─── Materials provided ───

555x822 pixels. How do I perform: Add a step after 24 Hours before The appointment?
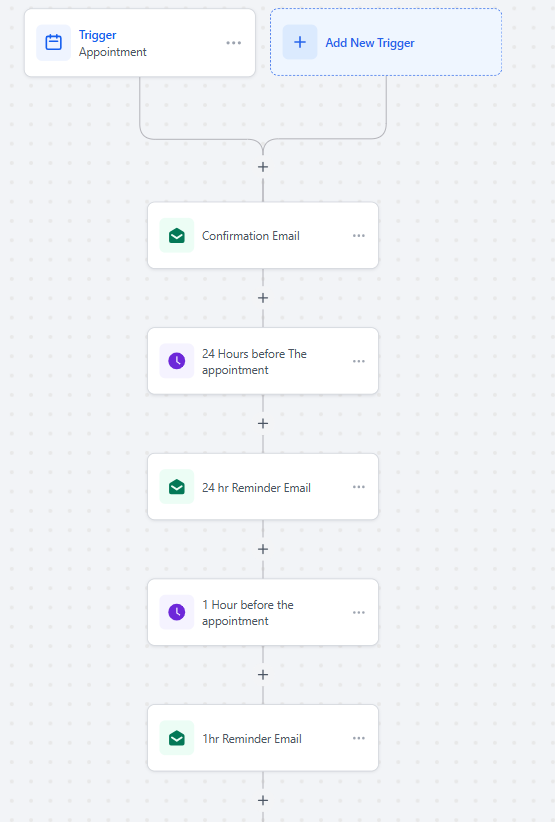coord(263,424)
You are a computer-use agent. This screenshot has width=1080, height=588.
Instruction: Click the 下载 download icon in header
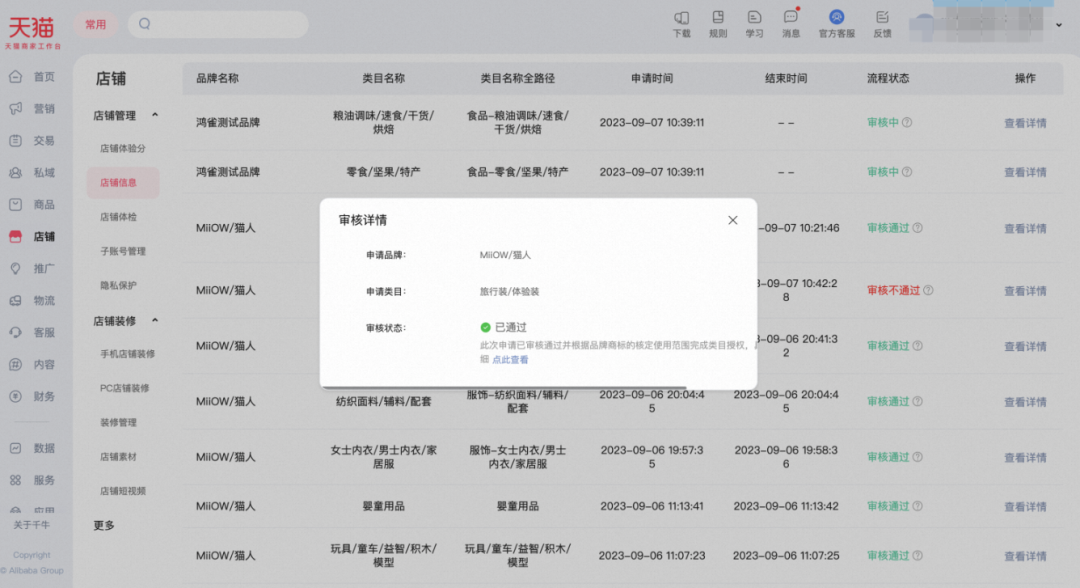(681, 18)
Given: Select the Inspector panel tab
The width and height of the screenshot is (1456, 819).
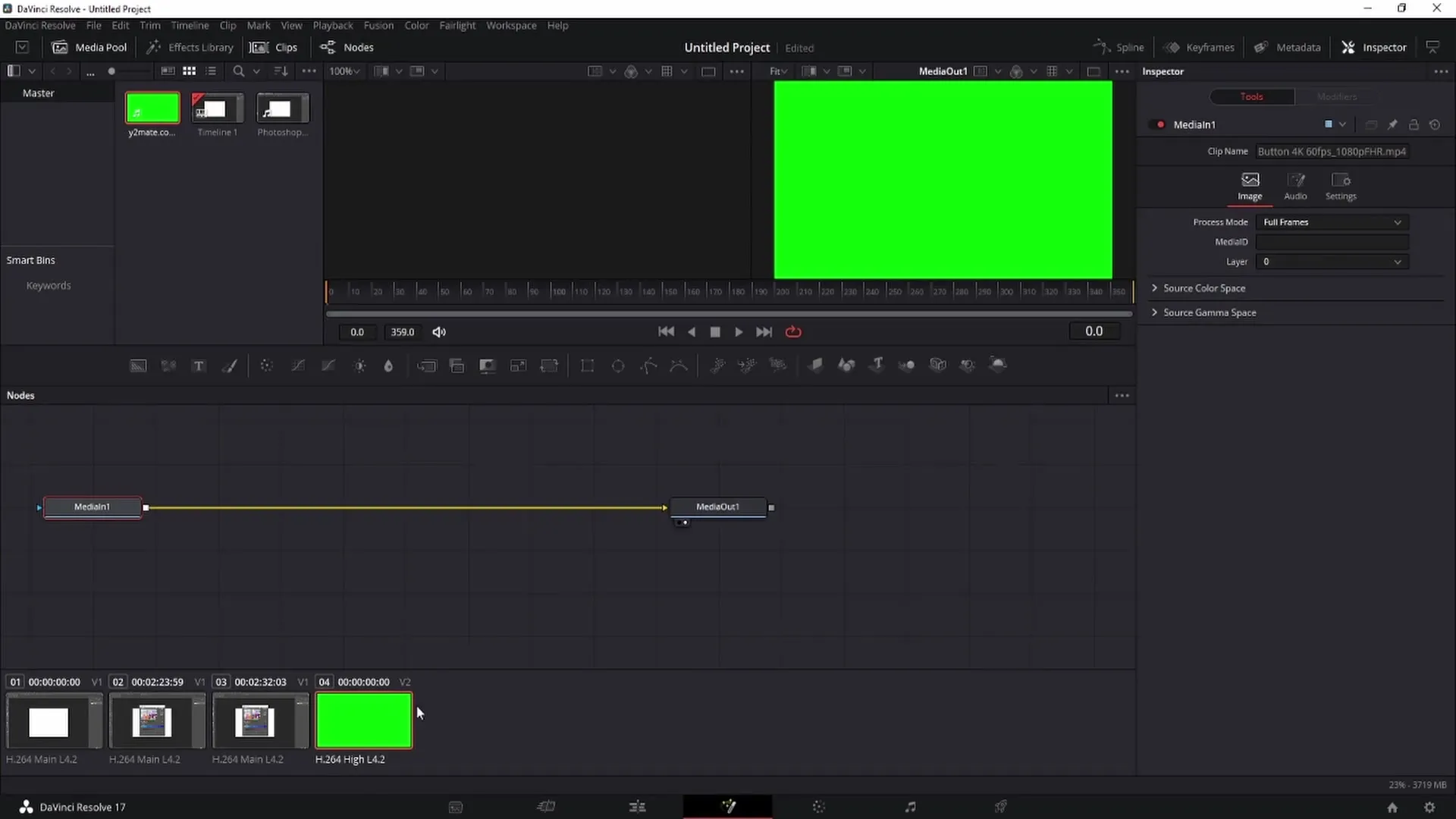Looking at the screenshot, I should (1385, 47).
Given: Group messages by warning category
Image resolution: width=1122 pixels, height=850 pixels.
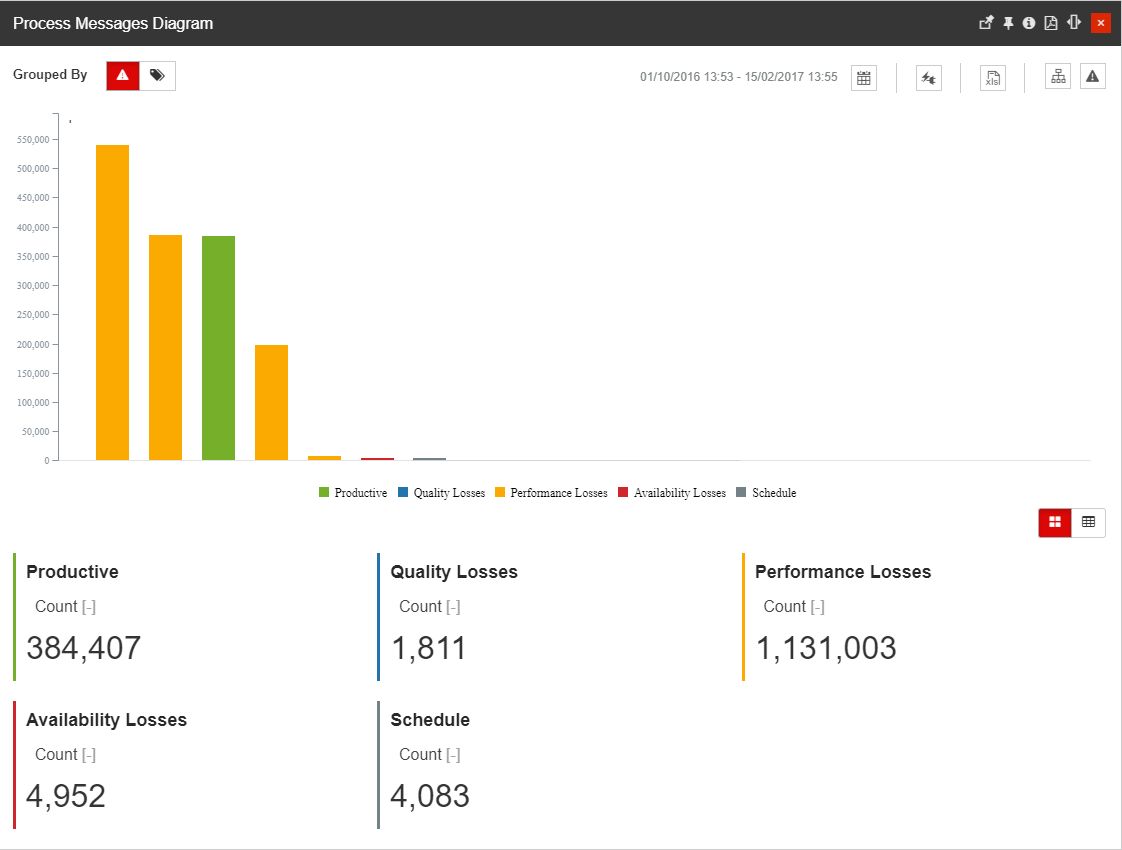Looking at the screenshot, I should [123, 76].
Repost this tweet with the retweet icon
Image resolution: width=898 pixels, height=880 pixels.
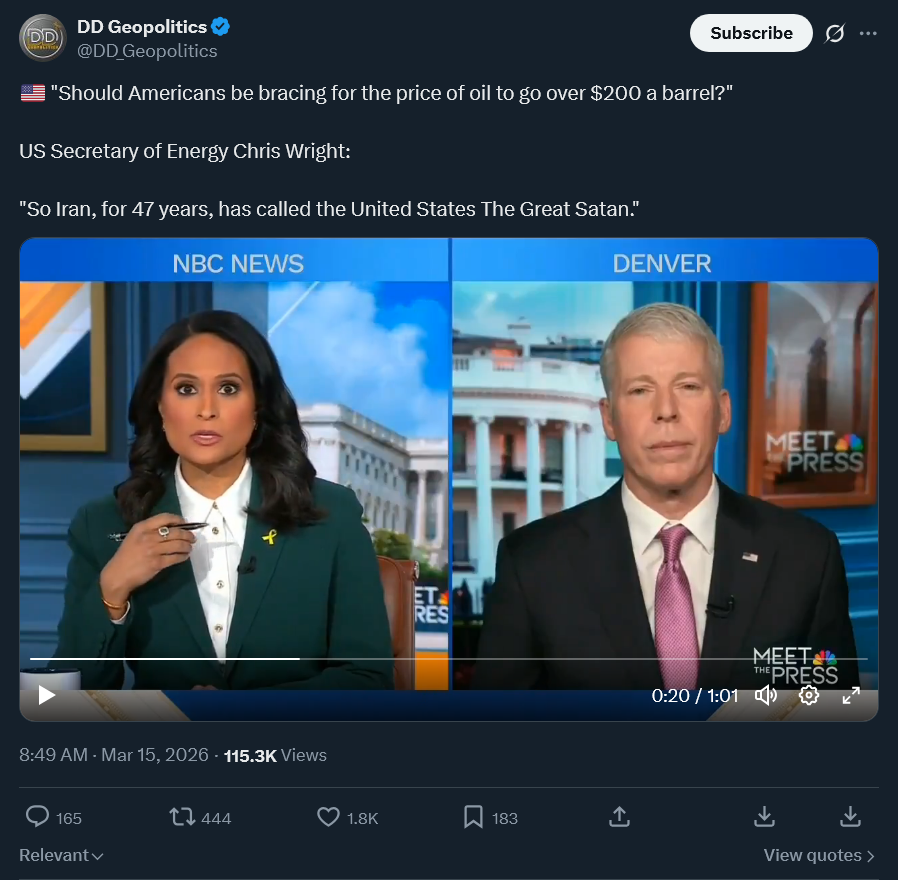click(182, 817)
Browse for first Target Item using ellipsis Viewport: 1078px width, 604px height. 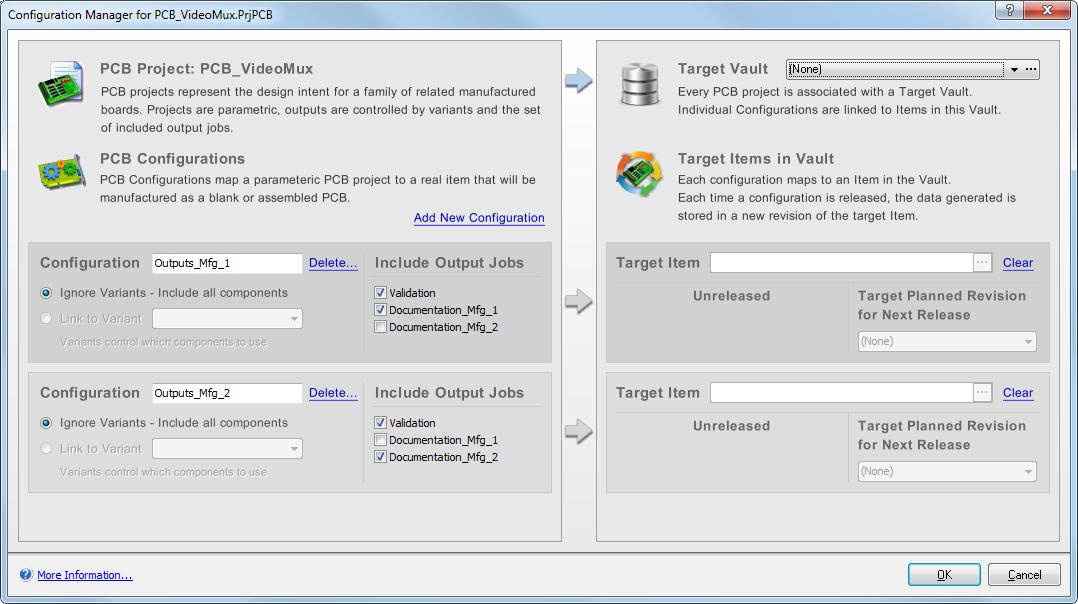click(982, 262)
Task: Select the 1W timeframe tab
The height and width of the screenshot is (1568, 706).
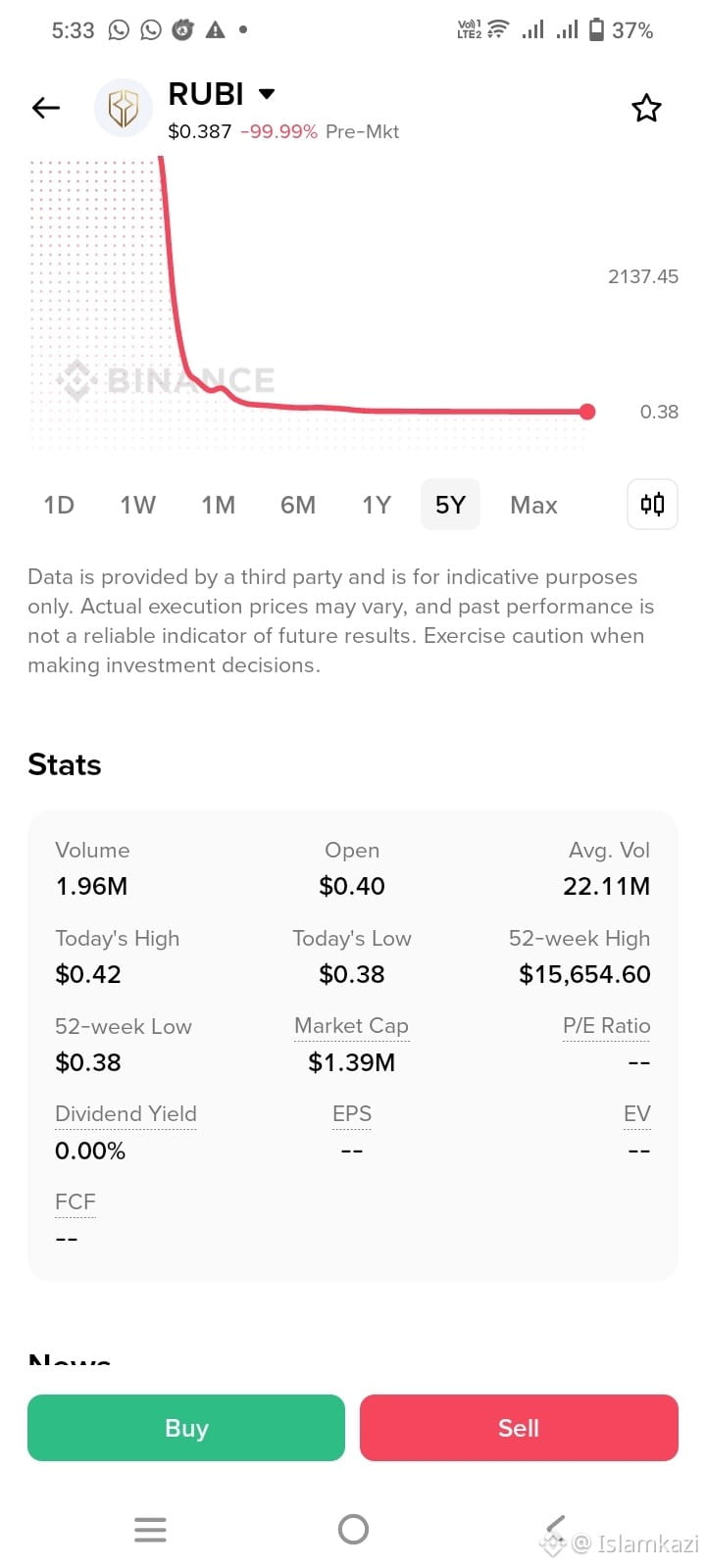Action: click(138, 505)
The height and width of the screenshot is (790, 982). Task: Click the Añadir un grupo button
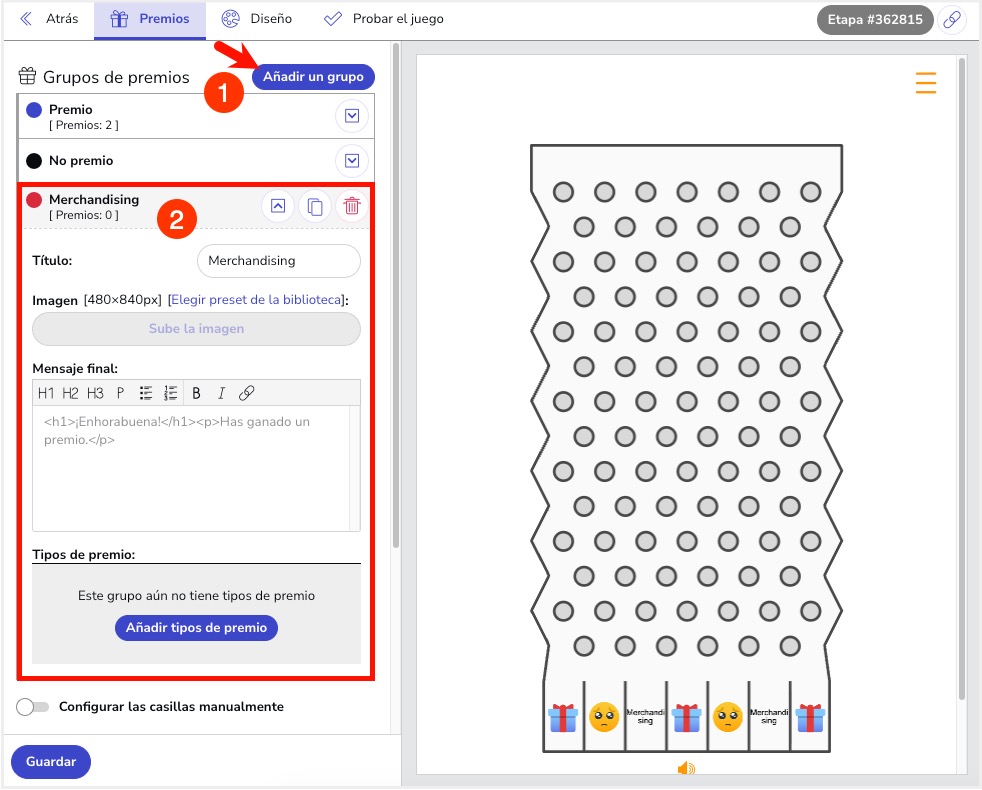tap(313, 77)
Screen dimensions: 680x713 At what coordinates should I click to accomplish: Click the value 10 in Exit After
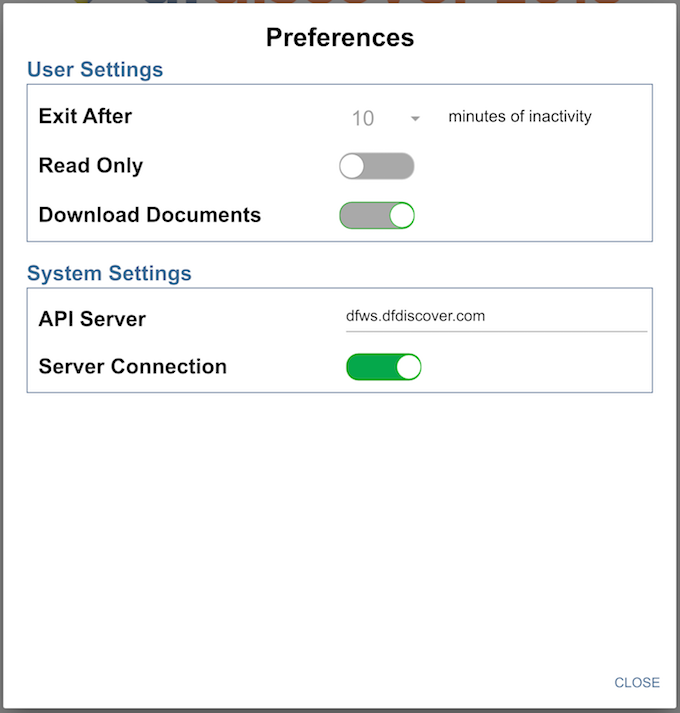[x=363, y=118]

───

Exercise prompt ▸ Looking at the listing above, which lines hold "Given"? Copy every such line.

The completed task ▸
Given: Select the Inspector panel tab
Given: Group messages by warning category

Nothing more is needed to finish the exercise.